2. Players in clocked tournaments find that (for example) they pass out a board, claim at trick three on the second, and have nine minutes left on the clock. At a bridge club we would go get coffee or go out for a smoke or take a leak or something, but online this is A Major Problem. Why can't we just find someone else who is also finished and go ahead with the next round against them?

3. And thus it came to pass ;) that Uday created UNCLOCKED tournaments. Once a few tables were finished, the system would reshuflle the players or pairs at these tables and let them go gung ho into the next board, instead of waiting for the round to end. And the slow tables have as much time as they need to play each board, since they may well be able to catch up later.

4. The advantages of unclocked: you cannot lose a board to the clock, you can take extra time on a difficult hand, and you usually wait less time for new opponents than you would in clocked.

5. The disadvantages: replays (playing with/against the same partner/opponent/pair more than once, which results because the unclocked format matches players by their speed, which subdivides the field into smaller groups which you usually cannot escape from), the waiting time still necessary (often in the final group a board will be completed but you have to wait for a slow table to finish it before moving), and the long, sometimes very long, wait at the end for results if you are in a fast group.

6. One solution to the long-wait problem is to penalize players for taking extra time, which cannot be done by BBO yet, but my tournaments include a rating system on my web site, so I can change the order of finish before I compute the ratings, and dock the slow players some matchpoints. The result of this is that my tournaments (15 boards, 8 minutes per board) are always finished within 10 minutes of time. The problem of fast players finishing 30-40 minutes earlier remains though.

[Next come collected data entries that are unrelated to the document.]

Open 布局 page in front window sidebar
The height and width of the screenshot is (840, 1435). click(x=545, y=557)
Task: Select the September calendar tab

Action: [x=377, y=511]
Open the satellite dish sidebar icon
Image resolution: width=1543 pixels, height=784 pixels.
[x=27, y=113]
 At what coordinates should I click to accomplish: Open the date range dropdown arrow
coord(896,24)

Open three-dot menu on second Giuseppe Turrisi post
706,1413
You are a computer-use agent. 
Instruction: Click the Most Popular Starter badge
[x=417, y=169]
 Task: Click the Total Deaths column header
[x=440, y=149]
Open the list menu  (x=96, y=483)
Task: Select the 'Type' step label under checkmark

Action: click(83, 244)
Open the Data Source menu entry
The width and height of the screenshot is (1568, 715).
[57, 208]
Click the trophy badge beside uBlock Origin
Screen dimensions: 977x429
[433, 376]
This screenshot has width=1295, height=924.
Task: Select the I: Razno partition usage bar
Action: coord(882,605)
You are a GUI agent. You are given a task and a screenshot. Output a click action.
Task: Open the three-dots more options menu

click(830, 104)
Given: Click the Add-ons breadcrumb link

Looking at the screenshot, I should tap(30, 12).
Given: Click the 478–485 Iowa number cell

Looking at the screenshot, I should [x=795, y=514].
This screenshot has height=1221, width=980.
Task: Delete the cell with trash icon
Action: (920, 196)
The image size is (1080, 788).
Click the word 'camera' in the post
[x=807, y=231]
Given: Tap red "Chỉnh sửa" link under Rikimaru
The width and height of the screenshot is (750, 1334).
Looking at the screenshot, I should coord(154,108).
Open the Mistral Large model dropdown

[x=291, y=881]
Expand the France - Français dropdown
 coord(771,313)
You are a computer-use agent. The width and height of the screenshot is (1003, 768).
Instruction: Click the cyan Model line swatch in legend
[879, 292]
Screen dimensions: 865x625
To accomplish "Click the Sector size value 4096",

The initial question of this thread was why are there such long waits? The answer is that people play at different speeds. There are waits in clocked and in unclocked. As a player I prefer neither, but in a clocked tournament I am going to watch the clock a lot more, and in an unclocked tourney I leave at the end and check the result later instead of waiting for Joe Slow to finish making four overtricks in 3NT on a trump squeeze with 15 winners. :) As a Director I am not fast enough to be able to handle the flurry of Director calls that comes at the end of a round in clocked. Until the BBO software gives me some way to determine who is at fault when someone shrieks "slow play here!" I'll stick to unclocked.

However, I did discover for the first time last night that I can claim for the slowest table when the result is obvious. This keeps things moving. But we're not going to find a permanaent solution for the waiting ever.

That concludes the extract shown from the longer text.